— Task instructions —
Report each line of the entries below that contains the word "screenshot", treating uppercase and lowercase letters as different.

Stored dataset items

..........

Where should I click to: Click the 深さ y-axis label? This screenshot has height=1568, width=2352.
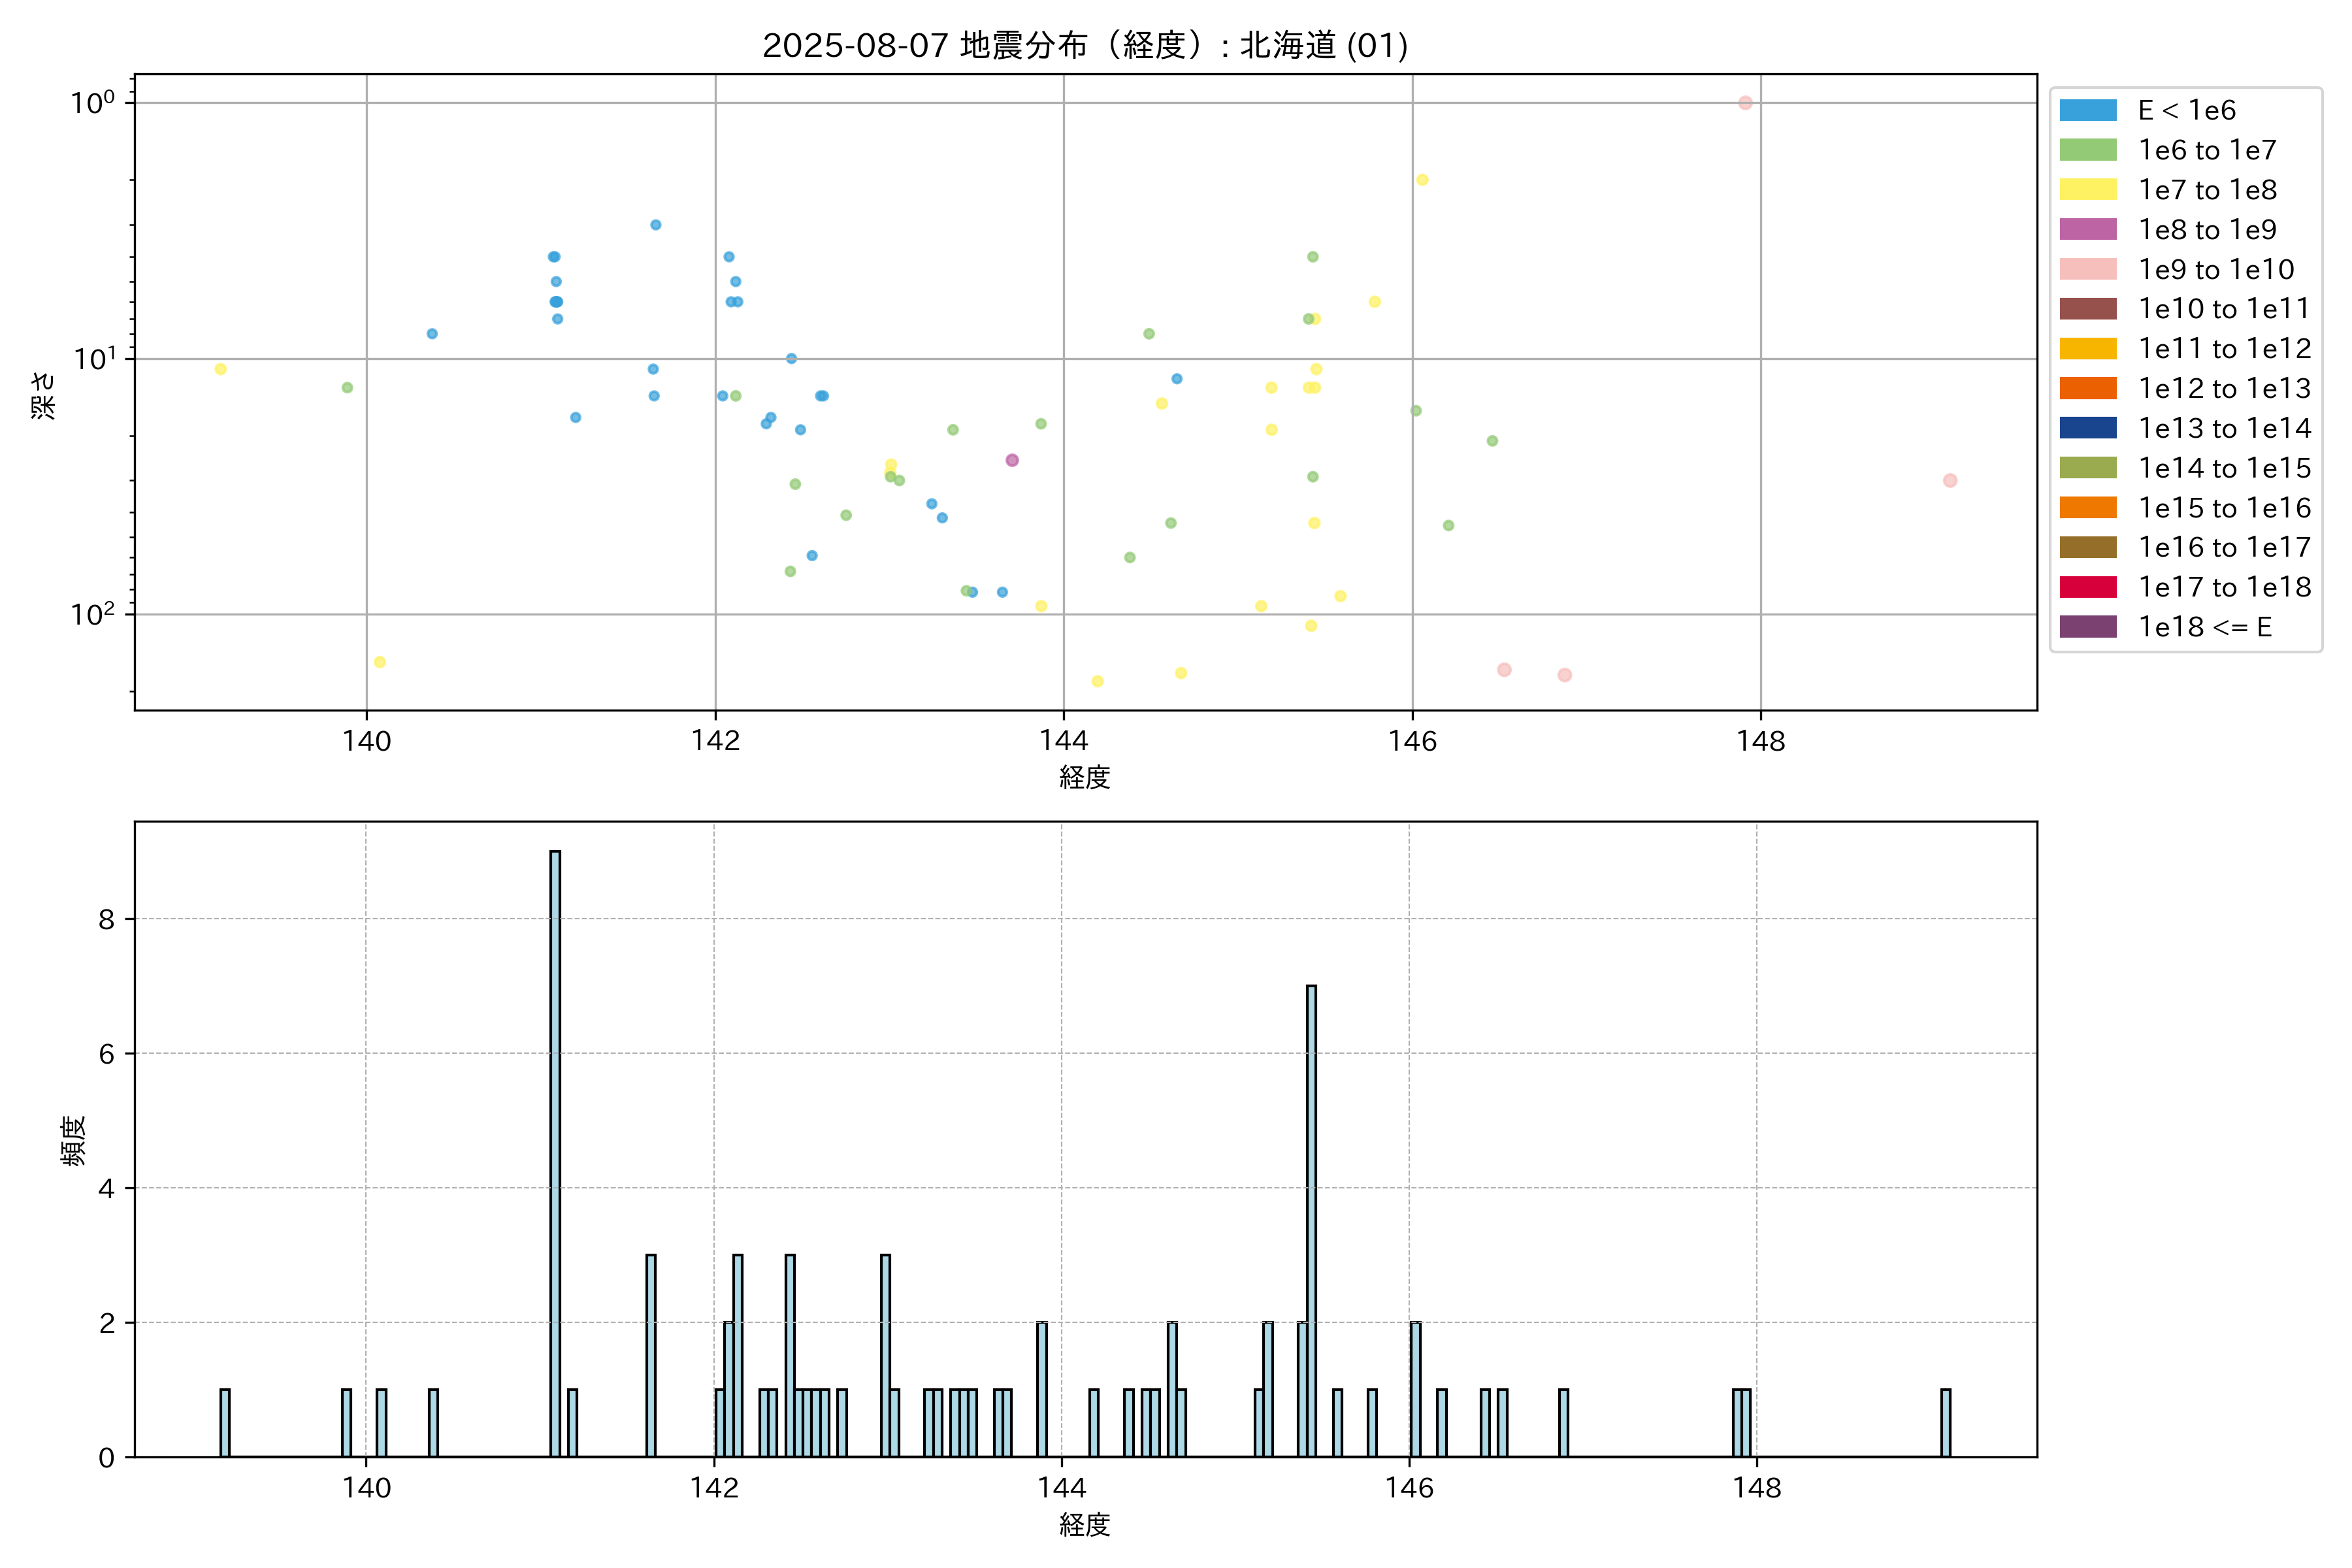(44, 395)
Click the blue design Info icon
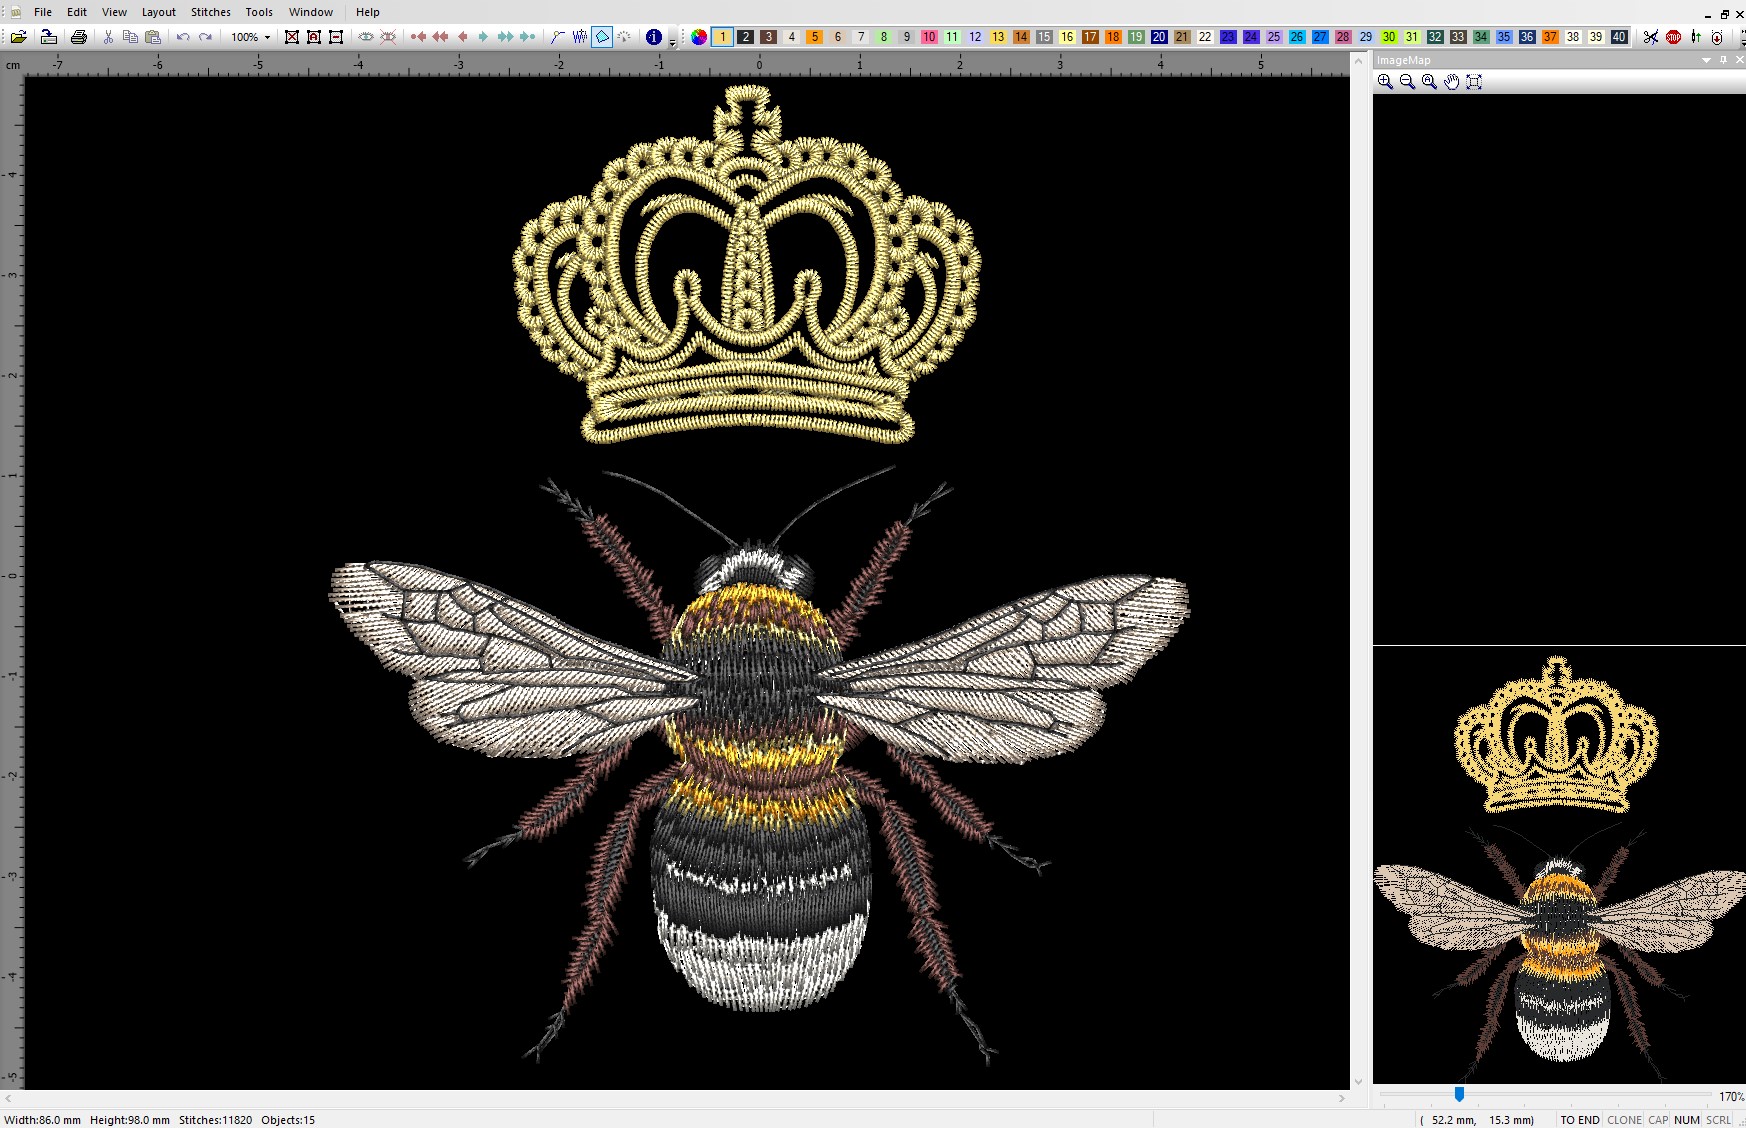 (653, 37)
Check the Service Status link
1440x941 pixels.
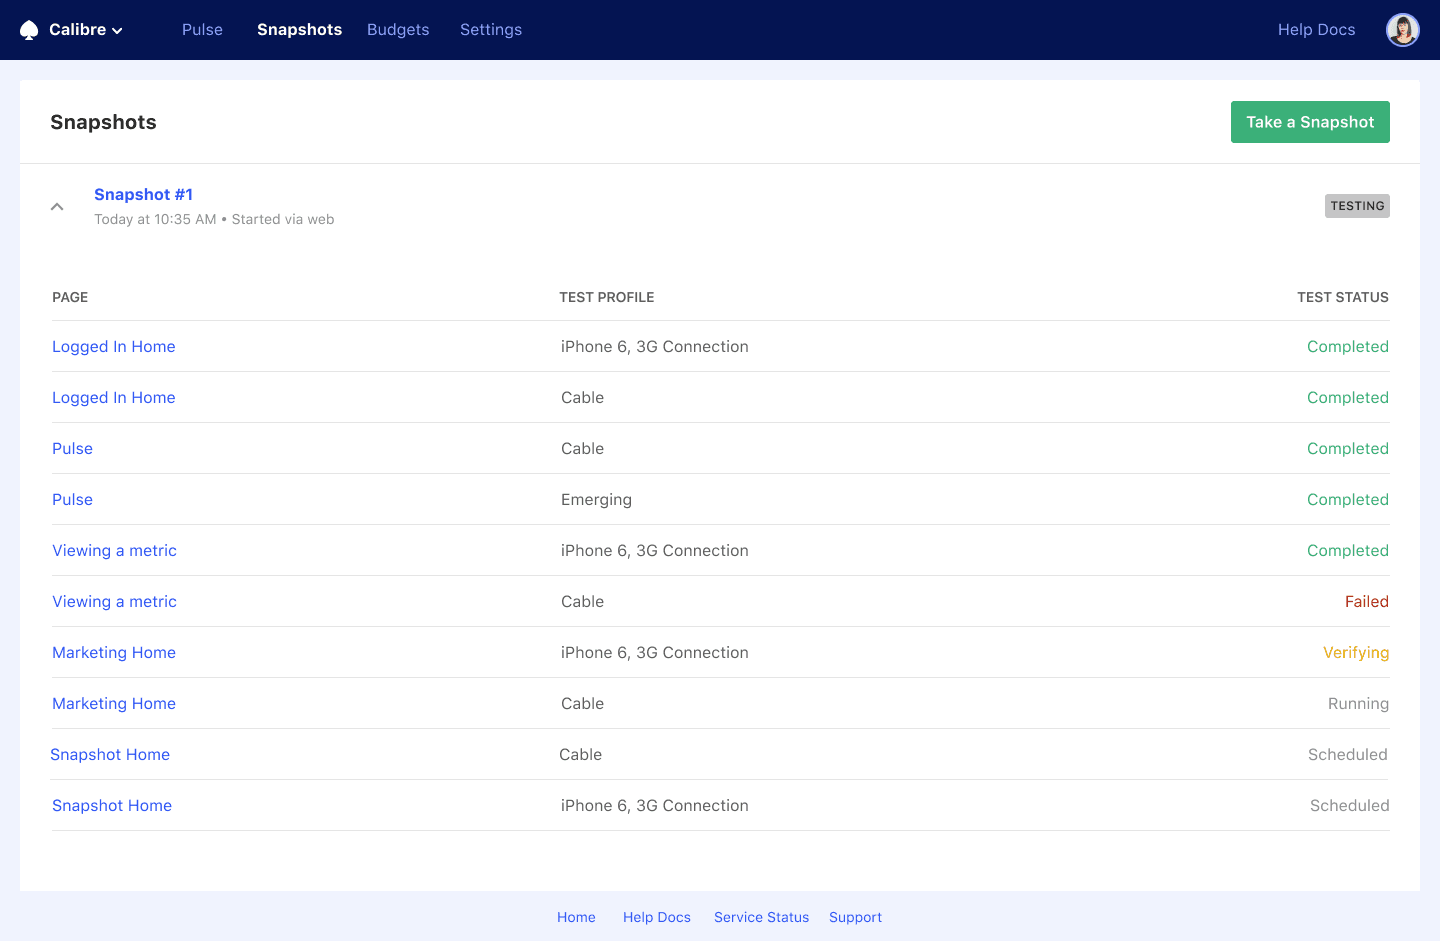(x=761, y=917)
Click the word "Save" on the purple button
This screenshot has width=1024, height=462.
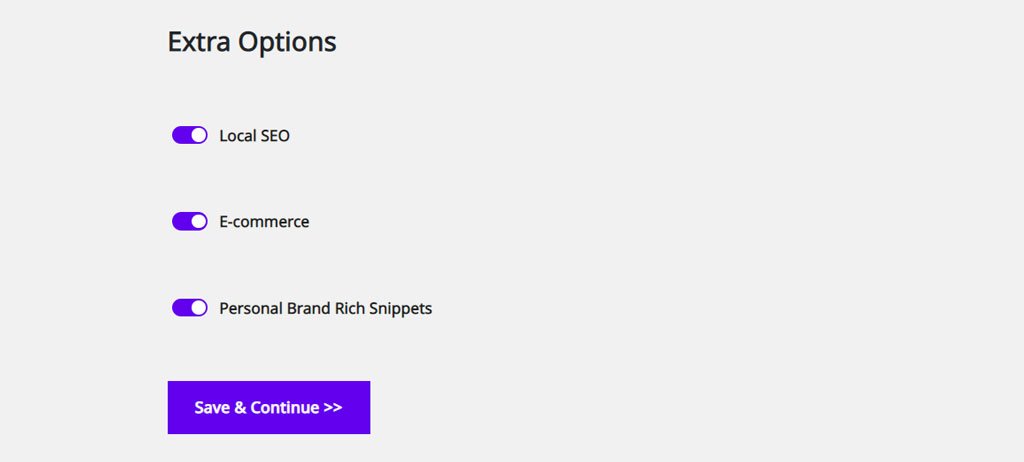[x=212, y=407]
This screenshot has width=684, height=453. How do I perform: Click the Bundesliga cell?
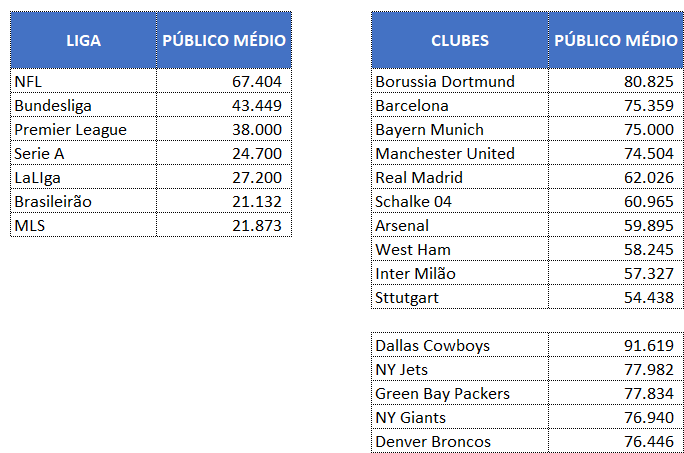click(x=84, y=105)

..........

— Solved exercise —
Where should I click to: Click the 深さ y-axis label? This screenshot has height=1568, width=2352.
This screenshot has width=1024, height=462.
This screenshot has width=684, height=453. How do I perform: Click the Bundesliga cell?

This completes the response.